Presento las dos, con algunas indicaciones de lectura o de visión.

Matar a un ruiseñor

La historia cuenta cómo Atticus Finch, un abogado viudo en un pueblo de
Maycomb County (Alabama) dividido por el racismo durante los años 30,
accede a defender a un joven de color acusado de violar a una mujer blanca.
Buena parte de los habitantes del pueblo tratan de convencer a Atticus de
que renuncie al caso, pero él decide continuar.

El tema aparente es la denuncia del racismo combatido con la sola fuerza de
la conciencia de un abogado honesto, muy normal, sereno, y solo, que si
bien no consigue salvar al inocente, consigue despertar las conciencias
adormecidas de sus conciudadanos y, sobre todo, sembrar la semilla de un
modo de ver la vida en sus dos hijos, en particular en su traviesa y vivaz
hija de 9 años, Scout, que es la narradora y el punto de vista “infantil”
de la novela. «Atticus Finch no hacía nada que pudiera despertar
la admiración de nadie: no cazaba, no jugaba al póker, no pescaba, no
bebía, no fumaba… Se sentaba y leía». Así describía Harper Lee -en boca
de la hija- al protagonista de su celebrada novela.

El contraste entre la tensión del conflicto racial que atraviesa la vida
cotidiana del pueblo -y también la vida de los protagonistas- y la cándida
visión infantil de ese mundo contado a través de los ojos de Scout, la
niña, es narrativamente casi insuperable. Harper Lee escribió una sola
novela. Vivir para esta única obra ha valido la pena.

Los dos niños, mientras juegan en la vecindad y acuden a la escuela
municipal, van descubriendo y refiriendo el mundo de los adultos con las
perplejidades que los conflictos latentes, las injusticias cronificadas en
costumbres sociales y el dolor o la soledad se van abriendo ante sus ojos
en la aparente normalidad de la vida “pacífica” de un ambiente rural. Su
padre no interfiere en sus juegos, no da instrucciones ni les sermonea.
Interviene poco y solo cuando es necesario. Pero sus intervenciones, y
sobre todo su actuación, marcan indeleblemente criterios del vivir recto en
los niños, tanto para los grandes y como para los pequeños dilemas de la
vida y de las relaciones humanas. Por ejemplo, parece ajeno a los
comentarios y a los juegos de sus hijos, distraído en su lectura nocturna
del periódico tras la cena. Sin embargo, sus ocasionales comentarios que
aclaran, explican o corrigen, casi di soslayo, les asegura de su presencia,
de que les escucha, de que está ahí para darles seguridad.

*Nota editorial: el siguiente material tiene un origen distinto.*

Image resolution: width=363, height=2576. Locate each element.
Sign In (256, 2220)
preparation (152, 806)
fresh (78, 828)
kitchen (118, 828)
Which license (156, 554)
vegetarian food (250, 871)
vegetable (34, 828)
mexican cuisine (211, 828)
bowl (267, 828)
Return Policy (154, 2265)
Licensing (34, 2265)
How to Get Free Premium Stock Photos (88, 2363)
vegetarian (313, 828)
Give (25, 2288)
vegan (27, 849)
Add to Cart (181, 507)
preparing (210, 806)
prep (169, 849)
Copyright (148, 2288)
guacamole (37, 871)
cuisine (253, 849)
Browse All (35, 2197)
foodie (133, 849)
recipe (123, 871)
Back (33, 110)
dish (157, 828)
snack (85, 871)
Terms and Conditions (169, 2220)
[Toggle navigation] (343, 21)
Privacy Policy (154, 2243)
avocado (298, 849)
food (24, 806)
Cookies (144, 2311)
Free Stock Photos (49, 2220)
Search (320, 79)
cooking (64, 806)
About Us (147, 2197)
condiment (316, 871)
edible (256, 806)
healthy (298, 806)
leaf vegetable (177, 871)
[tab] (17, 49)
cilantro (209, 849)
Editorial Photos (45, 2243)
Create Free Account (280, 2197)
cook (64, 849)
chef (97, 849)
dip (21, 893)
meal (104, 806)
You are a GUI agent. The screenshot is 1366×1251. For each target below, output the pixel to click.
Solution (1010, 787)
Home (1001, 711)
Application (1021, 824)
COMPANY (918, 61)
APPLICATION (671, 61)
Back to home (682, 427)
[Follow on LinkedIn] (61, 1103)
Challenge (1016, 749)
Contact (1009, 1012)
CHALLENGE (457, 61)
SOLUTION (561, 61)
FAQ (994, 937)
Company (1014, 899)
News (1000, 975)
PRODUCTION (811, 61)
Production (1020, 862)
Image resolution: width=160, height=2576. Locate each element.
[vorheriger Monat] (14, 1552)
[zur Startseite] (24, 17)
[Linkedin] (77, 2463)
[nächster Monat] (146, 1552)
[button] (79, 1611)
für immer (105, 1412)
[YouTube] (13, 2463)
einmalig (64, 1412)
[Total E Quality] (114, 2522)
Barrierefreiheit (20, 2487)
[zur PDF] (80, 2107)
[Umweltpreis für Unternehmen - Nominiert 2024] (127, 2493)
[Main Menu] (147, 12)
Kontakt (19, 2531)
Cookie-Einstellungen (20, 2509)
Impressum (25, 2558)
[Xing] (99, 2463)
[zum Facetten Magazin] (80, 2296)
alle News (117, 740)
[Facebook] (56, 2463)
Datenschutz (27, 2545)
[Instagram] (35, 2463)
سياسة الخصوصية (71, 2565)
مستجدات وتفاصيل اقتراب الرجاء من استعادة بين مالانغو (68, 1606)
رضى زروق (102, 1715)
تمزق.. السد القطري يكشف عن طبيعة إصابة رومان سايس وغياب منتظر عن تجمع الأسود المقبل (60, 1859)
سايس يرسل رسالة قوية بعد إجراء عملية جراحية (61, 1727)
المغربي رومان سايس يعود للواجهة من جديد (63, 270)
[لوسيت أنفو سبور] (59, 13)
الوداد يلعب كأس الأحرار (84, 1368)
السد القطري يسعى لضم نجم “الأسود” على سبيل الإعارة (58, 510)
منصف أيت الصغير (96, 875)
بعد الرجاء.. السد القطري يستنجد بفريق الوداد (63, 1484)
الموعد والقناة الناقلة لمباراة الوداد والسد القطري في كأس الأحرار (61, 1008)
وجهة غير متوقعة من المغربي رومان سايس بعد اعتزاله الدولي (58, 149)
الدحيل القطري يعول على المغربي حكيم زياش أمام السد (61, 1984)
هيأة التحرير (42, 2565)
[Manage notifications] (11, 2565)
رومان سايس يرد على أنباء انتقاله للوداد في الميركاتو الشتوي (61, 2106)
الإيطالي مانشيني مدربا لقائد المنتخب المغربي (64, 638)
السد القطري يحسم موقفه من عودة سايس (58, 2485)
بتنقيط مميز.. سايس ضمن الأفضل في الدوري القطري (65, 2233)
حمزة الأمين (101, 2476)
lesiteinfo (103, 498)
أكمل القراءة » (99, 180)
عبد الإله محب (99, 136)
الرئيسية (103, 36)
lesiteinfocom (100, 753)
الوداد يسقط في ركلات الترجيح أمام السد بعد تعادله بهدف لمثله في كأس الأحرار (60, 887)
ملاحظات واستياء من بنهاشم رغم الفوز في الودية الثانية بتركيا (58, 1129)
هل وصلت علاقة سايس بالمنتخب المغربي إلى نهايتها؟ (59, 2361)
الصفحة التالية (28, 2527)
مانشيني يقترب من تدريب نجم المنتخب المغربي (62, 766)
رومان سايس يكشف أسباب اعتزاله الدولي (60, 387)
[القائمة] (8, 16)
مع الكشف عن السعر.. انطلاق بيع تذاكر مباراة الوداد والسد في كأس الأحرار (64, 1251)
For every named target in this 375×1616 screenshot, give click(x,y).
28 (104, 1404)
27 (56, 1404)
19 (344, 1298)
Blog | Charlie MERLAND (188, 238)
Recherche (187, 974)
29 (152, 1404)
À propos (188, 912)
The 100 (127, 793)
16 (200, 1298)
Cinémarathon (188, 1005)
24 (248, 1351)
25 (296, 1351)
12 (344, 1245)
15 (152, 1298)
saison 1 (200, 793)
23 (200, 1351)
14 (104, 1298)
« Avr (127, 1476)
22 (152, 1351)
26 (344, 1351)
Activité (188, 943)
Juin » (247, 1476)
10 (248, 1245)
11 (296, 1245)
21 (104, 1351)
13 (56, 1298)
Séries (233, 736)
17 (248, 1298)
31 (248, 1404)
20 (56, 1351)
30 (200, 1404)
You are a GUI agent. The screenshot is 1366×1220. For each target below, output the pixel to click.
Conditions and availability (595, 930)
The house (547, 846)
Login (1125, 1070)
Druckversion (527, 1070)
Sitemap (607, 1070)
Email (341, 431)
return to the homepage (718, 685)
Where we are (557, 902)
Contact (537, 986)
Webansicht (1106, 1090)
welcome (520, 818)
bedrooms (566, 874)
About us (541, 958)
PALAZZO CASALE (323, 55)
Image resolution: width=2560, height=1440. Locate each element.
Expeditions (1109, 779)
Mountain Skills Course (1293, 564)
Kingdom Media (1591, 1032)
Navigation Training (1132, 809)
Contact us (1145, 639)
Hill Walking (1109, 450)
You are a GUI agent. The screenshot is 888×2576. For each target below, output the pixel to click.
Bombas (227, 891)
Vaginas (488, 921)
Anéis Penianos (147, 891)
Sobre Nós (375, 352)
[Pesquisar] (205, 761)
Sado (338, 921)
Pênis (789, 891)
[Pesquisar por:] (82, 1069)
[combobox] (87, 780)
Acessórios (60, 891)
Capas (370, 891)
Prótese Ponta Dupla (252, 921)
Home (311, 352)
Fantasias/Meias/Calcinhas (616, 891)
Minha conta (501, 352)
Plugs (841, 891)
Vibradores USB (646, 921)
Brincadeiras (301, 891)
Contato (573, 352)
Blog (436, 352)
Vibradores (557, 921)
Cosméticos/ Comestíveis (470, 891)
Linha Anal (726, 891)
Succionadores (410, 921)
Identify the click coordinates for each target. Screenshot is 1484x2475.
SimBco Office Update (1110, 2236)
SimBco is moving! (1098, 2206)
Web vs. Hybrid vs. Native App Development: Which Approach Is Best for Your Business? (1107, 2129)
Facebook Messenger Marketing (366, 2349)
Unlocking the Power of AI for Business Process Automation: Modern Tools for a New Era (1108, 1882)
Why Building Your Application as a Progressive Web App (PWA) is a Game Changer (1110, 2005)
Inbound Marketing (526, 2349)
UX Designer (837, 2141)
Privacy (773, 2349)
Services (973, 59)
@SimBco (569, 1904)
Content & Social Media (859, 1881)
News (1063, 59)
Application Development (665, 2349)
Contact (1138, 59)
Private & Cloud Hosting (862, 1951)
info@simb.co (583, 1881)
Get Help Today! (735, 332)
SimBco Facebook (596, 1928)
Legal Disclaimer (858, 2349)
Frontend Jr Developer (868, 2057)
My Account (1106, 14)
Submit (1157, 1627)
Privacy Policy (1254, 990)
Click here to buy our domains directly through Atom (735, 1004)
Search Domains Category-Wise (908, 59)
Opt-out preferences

Ese es el rol del padre, de la paternidad, tan necesario para la
configuración armónica de la identidad personal que va formándose
progresivamente. La novela está escrita en el año 60, y ambientada en los
años 30. Había entonces, como siempre, padres indignos. El verdadero autor
de la violación de su propria hija, que acusa injustamente al negro
defendido por Atticus, para ocultar su abuso, es un buen ejemplo. Lo que no
se ponía en discusión entonces, es la idea, el ideal de la paternidad.

Cuando la niña, harta de las burlas de sus compañeros de escuela por la
decisión de su padre de “meterse en líos” contra la opinión de todos, pide
a éste que transija y no defienda al negro, Atticus Finch, su padre, le
responde calmo: “No deseo enemistarme con nadie, Scout, pero la primera
persona con la que tengo que convivir es conmigo mismo”. He aquí una
enseñanza al alcance de los 8 años de Scout sobre la dignidad de la
conciencia, términos –dignidad y conciencia- demasiado abstrusos para un
niño, pero cuyo significado puede ya entender.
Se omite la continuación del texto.